15 October 2024 at 10:30
The proposed site of the Nemadji Trail Energy Center (NTEC), (Photo courtesy of Jenny Van Sickle)

The proposed site of the Nemadji Trail Energy Center (NTEC), (Photo courtesy of Jenny Van Sickle)

A proposed $700 million methane gas plant in Superior hit a new road bump, with the plant’s owners now moving to withdraw requests for an air permit for the facility. If the withdrawal is approved and finalized by the Department of Natural Resources (DNR), then the proposed Nemadji Trail Energy Center (NTEC) would be required to go through an entirely new permitting and review process. 

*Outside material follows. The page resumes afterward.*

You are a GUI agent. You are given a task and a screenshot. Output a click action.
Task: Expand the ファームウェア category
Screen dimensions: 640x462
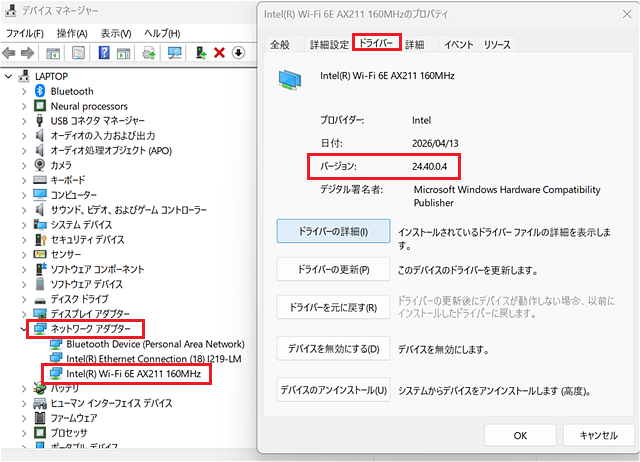coord(24,418)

The development has forced companies with a stake in NTEC’s construction to re-evaluate the project. “Due to the extended timeline of the federal permit process, the Nemadji Trail Energy Center partners have requested that the [Wisconsin DNR] revoke the facility’s air permit,” said Dairyland Power Cooperative spokesperson Katie Thomson. “This is a timing issue. The window of time to construct and commission the facility allowed in the air permit is no longer achievable. Therefore, NTEC has requested the [Wisconsin DNR] revoke the project’s air permit; the project partners will determine when to re-apply based on project planning and permitting.”

Thomson added that NTEC’s owners will continue to work to ensure the project is in compliance with environmental regulations. “Recently, NTEC received its 15th regulatory agency approval, with a positive Federal Consistency Certification from the [Wisconsin Department of Administration]. We look forward to continuing to work in good faith as the approval process continues.”

Since NTEC’s owners are withdrawing their air permit application, a hearing with public testimony scheduled for Dec. 2 will likely be canceled. Ron Binzley, a permitting manager in the DNR’s Bureau of Air Management, said that processing such a request “would not take long, a matter of days at most.” Binzley said in an email to Wisconsin Examiner that if NTEC’s construction permit were also revoked, then the gas plant would not be able to break ground without first submitting a new construction permit application, and receiving that permit from the DNR. 

In a correspondence to the Federal Energy Regulatory Commission (FERC) shared with Wisconsin Examiner, City of Superior Councilwoman Jenny Van Sickle criticized how NTEC’s owners pursued for the gas plant. Van Sickle wrote that NTEC’s developers “have repeatedly failed to disclose accurate timelines, expirations, and ignored regulators warnings; the Applicants cannot claim their filings are entered in good faith; the scope of their issues are vast and vary across local, state, and Tribal governments and are at odds with federal compliance.” She went on to write, “NTEC’s developers have failed to act where matters were easily within their control, and their overwhelming regulatory problems cannot be addressed by a single or concrete remedy. For example, the developers have not secured site control, an acid rain permit, nor federal approvals, funding, or permits.”

While NTEC’s supporters point to the plant as a way to generate energy-industry jobs, its opponents point to a diverse array of problems with the proposed facility. The plant would be constructed along a bend of the Nemadji River, 300 feet from the shoreline. That portion of the river is host to wetlands and floodplain forests, with the river itself flowing from Lake Superior. The potentially affected habitats are degraded and the Nemadji River has been listed as impaired. The DNR and city of Superior have worked to restore shoreline dunes, nesting habitats, waterways, and wild rice fields. 

The rice fields particularly are important to Indigenous culture in the region, and sacred ancestral sites are located near where NTEC would operate. Tribal communities, including the Red Cliff Band of Lake Superior Chippewa, known in their own language as the Gaa-Miskwaabikaang, said some U.S.  government entities which reviewed NTEC local impact “failed to meaningfully engage” with the tribe. Additionally, as a methane gas plant, NTEC’s operation is viewed by environmentalists as  out of touch with climate policies laid out by Gov. Tony Evers. 

The plant’s fate will be in limbo until its owners decide whether to pursue new permits. NTEC’s spokesperson said that the project partners “will determine next steps based on project planning and permitting.”